Occam's razor is insufficient to infer the preferences of irrational agents
Stuart Armstrong, Sören Mindermann
TL;DR
The paper shows that inferring human rewards from behavior via inverse reinforcement learning is fundamentally underdetermined: a No Free Lunch result proves that there is no unique decomposition of a policy into a planner and a reward, and simple priors like Occam's razor do not resolve this. It demonstrates the existence of degenerate, low-complexity decompositions that fit any observed policy, and argues that genuine human reward functions are intrinsically high in complexity due to biases, contingency, and cultural variation. The authors argue that to make progress, we must adopt normative assumptions about planner and reward structure that cannot be derived from observations alone, and they outline avenues for identifying minimal, shared priors. This work highlights the practical limits of IRL for value alignment in irrational agents and motivates explicit normative frameworks to guide reward inference and policy evaluation, including considerations of manipulation and override of human preferences.
Abstract
Inverse reinforcement learning (IRL) attempts to infer human rewards or preferences from observed behavior. Since human planning systematically deviates from rationality, several approaches have been tried to account for specific human shortcomings. However, the general problem of inferring the reward function of an agent of unknown rationality has received little attention.
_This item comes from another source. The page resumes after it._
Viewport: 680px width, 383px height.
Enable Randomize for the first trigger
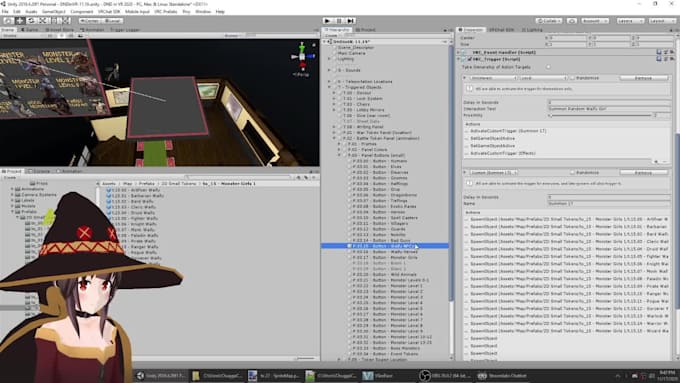[572, 78]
Unlike the well-known ambiguity problems in IRL, this one is practically relevant but cannot be resolved by observing the agent's policy in enough environments. This paper shows (1) that a No Free Lunch result implies it is impossible to uniquely decompose a policy into a planning algorithm and reward function, and (2) that even with a reasonable simplicity prior/Occam's razor on the set of decompositions, we cannot distinguish between the true decomposition and others that lead to high regret. To address this, we need simple `normative' assumptions, which cannot be deduced exclusively from observations.